I need to run Apache Airflow in a corporate network. For that I need to set "http_proxy", "https_proxy" and "no_proxy" in any machine I want to use internet.
Right now, the VM that I'm using to run Airflow stores these env. variables in /etc/profile.
I can run Python scripts that make HTTP requests to external websites with ease, when I run them on the terminal, but when I run them inside a DAG, it breaks because it couldn't resolve/access the address.
It seems that Airflow runs scripts in an isolated environment. I am currently using CeleryExecutor.

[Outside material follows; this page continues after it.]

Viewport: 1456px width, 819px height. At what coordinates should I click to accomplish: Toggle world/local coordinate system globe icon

Firstly, I've accessed all the environment variables with a print(environ). I got this:
environ({'LANG': 'en_US.UTF-8', 'PATH': '/usr/local/sbin:/usr/local/bin:/usr/sbin:/usr/bin', 'HOME': '/home/airflow', 'LOGNAME': 'airflow', 'USER': 'airflow', 'SHELL': '/bin/bash', 'INVOCATION_ID': '5c777ce3b07748309b972d877a0545ea', 'JOURNAL_STREAM': '9:37430', 'AIRFLOW_CONFIG': '/opt/airflow/airflow.cfg', 'AIRFLOW_HOME': '/opt/airflow', '_MP_FORK_LOGLEVEL_': '20', '_MP_FORK_LOGFILE_': '', '_MP_FORK_LOGFORMAT_': '[%(asctime)s: %(levelname)s/%(processName)s] %(message)s', 'CELERY_LOG_LEVEL': '20', 'CELERY_LOG_FILE': '', 'CELERY_LOG_REDIRECT': '1', 'CELERY_LOG_REDIRECT_LEVEL': 'WARNING', 'AIRFLOW_CTX_DAG_OWNER': 'airflow', 'AIRFLOW_CTX_DAG_ID': 'primeiro-teste', 'AIRFLOW_CTX_TASK_ID': 'extract', 'AIRFLOW_CTX_EXECUTION_DATE': '2022-12-13T16:18:17.185417+00:00', 'AIRFLOW_CTX_DAG_RUN_ID': 'manual__2022-12-13T16:18:17.185417+00:00'})

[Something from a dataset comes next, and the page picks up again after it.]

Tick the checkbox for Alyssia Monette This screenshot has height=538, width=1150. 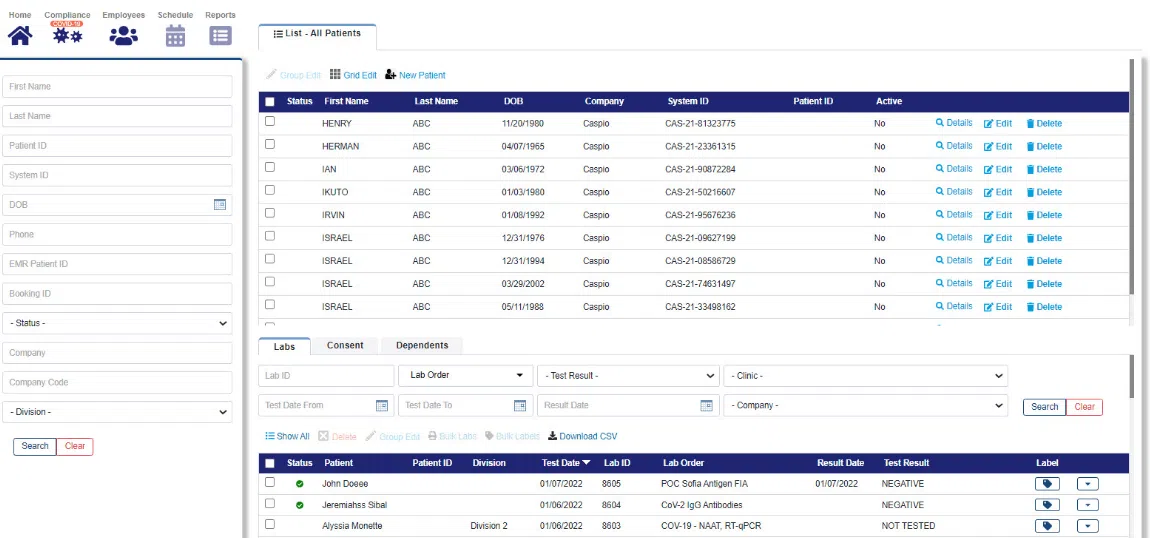click(270, 524)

There is no proxy variables, so the script cannot access outside information.
I've even debugged within a DAG which were the DNS servers, to see if they were correct. The result was positive.
The only way I got the script to work was by getting these environ variables defined before running an HTTP request:
os.environ['HTTP_PROXY'] = os.environ['http_proxy'] = os.environ['HTTPS_PROXY'] = os.environ['https_proxy'] = "PROXY STRING"
I was hoping to find a way to get these variables defined for all DAGs, but when I set them like Tomasz, I can't seem to use them if they don't start with the "AIRFLOW" prefix.